Le premier, trouvant la porte fermée, dit à cet homme qui nettoyait le mors de bride.

– Où est le concierge ?

– Il est sorti. Que demande monsieur ? répondit le faux palefrenier.

– Mme Raynaud.

– C’est au troisième, la porte à droite.

– Merci.

Et les deux messieurs montèrent et sonnèrent. La fausse Mme Raynaud vint ouvrir.

– Mme Raynaud ! répéta l’un des visiteurs.

– C’est moi ! dit la vieille dame.

– C’est bien vous qui avez avec vous une jeune fille du nom d’Antoinette ?

– Oui, monsieur, répondit-elle en manifestant sur-le-champ une vive émotion.

– Alors, madame, veuillez nous suivre, ajouta l’un de ces messieurs, qui tous deux étaient attachés au Parquet.

En même temps, le faux palefrenier s’esquivait, et les prétendus amis de Balthazar le cocher payaient la dépense et disaient au père Philippe, qui regagnait sa loge en toute hâte, qu’ils reviendraient dans une heure.

Le père Philippe avait donc vu la vieille dame redescendre avec les deux messieurs décorés et monter avec eux dans le fiacre. Quant à Rocambole, il voulut monter dans l’appartement de Mme Raynaud. La vieille dame avait emporté la clé, mais le père Philippe en avait une autre.

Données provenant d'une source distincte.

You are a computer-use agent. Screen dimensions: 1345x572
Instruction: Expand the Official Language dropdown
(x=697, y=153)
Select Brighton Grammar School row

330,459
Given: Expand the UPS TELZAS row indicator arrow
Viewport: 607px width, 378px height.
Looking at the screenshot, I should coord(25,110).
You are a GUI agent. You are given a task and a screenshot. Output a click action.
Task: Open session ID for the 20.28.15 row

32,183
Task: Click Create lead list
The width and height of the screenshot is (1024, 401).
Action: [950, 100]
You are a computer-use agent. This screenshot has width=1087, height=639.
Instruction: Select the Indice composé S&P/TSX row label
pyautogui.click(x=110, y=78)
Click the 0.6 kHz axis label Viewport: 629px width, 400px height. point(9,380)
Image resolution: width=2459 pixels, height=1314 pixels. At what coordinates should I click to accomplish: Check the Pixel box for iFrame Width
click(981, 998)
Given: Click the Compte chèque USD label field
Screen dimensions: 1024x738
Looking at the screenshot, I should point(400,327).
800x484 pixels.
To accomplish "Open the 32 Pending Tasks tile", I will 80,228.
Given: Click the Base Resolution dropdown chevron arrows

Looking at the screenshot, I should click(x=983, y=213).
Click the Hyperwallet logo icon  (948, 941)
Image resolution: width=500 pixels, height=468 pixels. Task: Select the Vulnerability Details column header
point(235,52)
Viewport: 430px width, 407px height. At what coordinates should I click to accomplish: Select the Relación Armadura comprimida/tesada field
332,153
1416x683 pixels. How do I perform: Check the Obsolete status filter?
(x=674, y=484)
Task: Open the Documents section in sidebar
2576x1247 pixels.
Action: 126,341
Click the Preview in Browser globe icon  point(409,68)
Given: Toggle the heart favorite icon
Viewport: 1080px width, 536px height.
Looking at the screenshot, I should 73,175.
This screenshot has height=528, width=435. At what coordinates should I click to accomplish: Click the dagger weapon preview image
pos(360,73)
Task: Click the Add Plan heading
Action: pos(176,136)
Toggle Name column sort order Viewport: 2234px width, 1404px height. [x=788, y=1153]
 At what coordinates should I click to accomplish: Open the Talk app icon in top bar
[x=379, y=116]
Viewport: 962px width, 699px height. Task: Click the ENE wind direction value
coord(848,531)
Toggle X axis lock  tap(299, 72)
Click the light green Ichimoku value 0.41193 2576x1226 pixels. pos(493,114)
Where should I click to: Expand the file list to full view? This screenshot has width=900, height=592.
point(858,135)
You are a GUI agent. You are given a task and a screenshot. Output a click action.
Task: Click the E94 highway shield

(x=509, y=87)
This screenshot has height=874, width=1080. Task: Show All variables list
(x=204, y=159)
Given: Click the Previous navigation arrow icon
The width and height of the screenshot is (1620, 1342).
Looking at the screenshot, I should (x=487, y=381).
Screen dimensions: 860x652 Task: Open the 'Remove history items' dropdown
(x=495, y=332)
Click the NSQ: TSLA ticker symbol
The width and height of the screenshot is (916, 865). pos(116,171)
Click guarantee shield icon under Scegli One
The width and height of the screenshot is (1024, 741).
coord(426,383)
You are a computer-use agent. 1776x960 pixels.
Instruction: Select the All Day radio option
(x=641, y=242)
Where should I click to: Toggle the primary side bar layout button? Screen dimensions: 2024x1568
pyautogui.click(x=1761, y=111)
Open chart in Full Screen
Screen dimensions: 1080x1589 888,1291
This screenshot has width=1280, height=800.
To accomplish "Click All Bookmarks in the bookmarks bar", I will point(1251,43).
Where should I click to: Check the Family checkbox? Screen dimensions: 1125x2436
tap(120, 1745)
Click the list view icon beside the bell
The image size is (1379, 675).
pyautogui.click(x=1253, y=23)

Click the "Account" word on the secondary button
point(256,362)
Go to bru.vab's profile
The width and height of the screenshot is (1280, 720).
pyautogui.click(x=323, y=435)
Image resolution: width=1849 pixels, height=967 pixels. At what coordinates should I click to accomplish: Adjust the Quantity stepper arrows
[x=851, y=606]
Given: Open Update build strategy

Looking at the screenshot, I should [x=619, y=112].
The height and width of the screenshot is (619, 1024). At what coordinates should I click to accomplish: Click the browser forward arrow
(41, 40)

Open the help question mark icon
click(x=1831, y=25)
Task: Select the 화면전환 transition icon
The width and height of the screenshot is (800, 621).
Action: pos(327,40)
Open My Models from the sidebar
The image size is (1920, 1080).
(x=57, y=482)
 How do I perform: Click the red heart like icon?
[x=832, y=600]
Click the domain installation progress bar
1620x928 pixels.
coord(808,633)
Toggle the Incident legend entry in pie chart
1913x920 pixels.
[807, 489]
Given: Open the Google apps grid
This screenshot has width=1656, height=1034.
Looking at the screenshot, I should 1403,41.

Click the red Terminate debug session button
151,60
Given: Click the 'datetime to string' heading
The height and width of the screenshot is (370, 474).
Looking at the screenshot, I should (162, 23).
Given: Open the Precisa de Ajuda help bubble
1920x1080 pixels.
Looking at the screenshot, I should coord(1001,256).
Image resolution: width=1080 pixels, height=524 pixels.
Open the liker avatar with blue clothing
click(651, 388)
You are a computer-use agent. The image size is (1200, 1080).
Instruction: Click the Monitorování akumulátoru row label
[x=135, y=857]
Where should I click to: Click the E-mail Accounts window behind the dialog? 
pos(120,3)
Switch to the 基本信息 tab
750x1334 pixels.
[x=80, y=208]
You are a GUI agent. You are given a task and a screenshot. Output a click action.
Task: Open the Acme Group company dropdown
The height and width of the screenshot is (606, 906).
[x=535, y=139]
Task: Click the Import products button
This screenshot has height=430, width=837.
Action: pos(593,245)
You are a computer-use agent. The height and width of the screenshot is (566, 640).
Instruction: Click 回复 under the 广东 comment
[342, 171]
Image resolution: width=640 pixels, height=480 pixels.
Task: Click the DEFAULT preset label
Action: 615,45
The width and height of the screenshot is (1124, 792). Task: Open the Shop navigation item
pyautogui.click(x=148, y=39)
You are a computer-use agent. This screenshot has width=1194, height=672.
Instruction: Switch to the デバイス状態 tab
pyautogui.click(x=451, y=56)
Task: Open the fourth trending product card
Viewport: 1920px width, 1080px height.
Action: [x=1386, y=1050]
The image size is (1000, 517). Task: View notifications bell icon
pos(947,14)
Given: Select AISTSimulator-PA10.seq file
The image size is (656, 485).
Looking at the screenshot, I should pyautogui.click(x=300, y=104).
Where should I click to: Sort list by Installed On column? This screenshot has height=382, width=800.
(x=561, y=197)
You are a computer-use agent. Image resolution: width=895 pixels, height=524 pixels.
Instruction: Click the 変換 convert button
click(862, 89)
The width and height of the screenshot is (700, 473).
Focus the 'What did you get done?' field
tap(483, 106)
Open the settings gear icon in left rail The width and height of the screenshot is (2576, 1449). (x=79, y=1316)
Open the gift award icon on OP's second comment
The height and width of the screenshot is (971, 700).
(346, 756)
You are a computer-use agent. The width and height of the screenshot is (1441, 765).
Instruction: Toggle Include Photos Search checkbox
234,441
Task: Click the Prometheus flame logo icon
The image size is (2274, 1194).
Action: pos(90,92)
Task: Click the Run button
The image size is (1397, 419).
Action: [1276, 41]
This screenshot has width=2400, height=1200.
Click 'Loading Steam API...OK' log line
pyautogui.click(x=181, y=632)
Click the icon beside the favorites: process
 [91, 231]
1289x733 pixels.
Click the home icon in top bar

La lettre signée d’Antoinette était demeurée tout ouverte sur la cheminée. Rocambole la lut, puis il regarda Milon.

– Ils sont forts, mais je le suis aussi.

Milon s’arrachait les cheveux.

– Imbécile, lui dit Rocambole, tu en as vu bien d’autres avec moi.

– C’est vrai, murmura Milon.

– Eh bien ! obéis, et ne cherche pas à comprendre.

– Que faut-il faire, maître ?

– Tu vas partir pour Rennes, aujourd’hui même.

– Bien.

– Tu tâcheras de retrouver M. Agénor de Morlux, tu lui diras que tu es Milon. Ce lui suffira. Et puis, tu le ramèneras à Paris sans lui dire autre chose que ceci : « Antoinette court un grand danger. » En montant en voiture, tu adresseras une dépêche au major Avatar, pour que je sache l’heure de votre arrivée. Le reste me regarde.

– J’obéirai, dit Milon.

– Mon petit Timoléon, murmura Rocambole, tu te repentiras du jeu que tu as voulu jouer.